**Exercise brief:**
Copy out word for word the entries that start with the line containing "Screen dimensions: 1292x924" and end with the line containing "the 精准域名 dropdown", including both of those lines. Leave the pictures out of your answer.

START Data for the task

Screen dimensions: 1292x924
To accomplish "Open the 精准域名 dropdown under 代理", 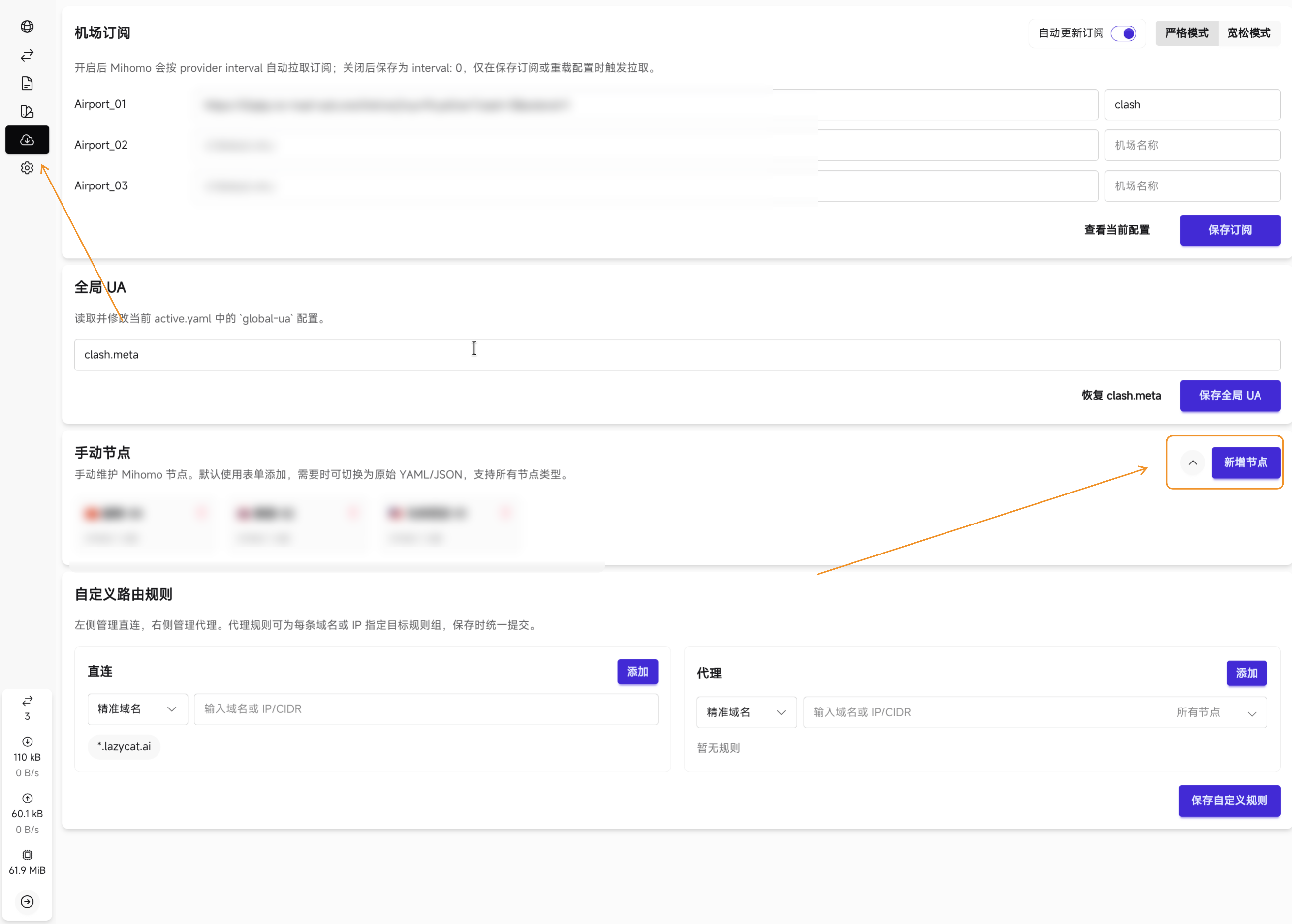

END Data for the task
START Data for the task

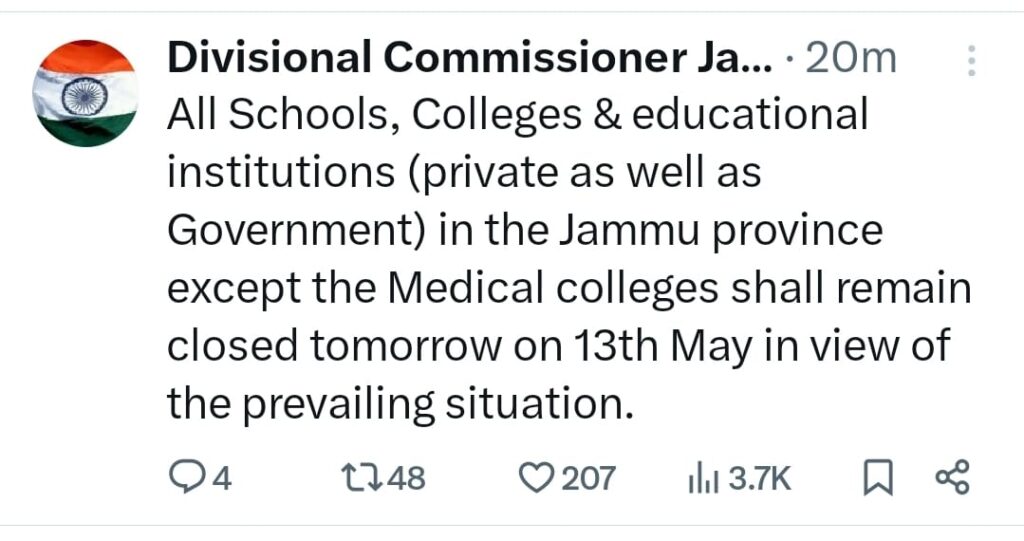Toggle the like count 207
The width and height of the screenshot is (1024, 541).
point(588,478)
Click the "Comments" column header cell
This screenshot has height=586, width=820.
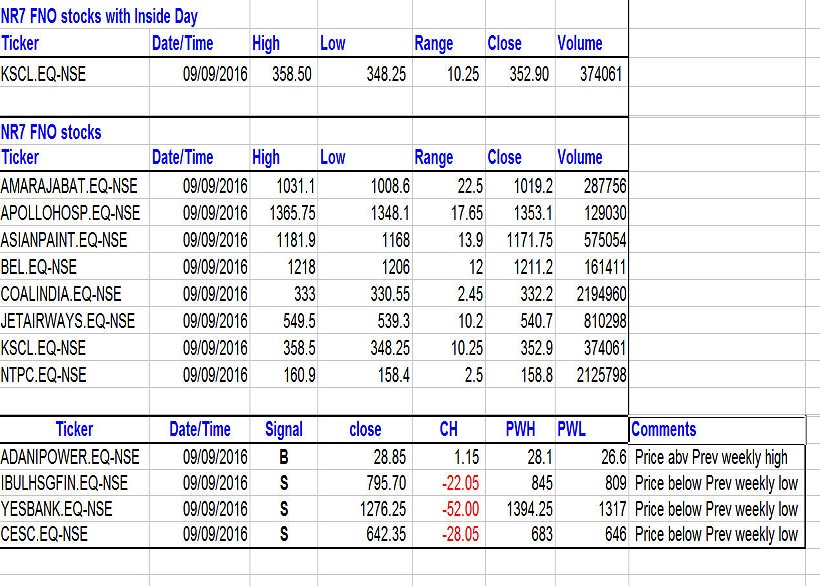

END Data for the task

**Written reply:**
Screen dimensions: 1292x924
To accomplish "Open the 精准域名 dropdown under 代理", 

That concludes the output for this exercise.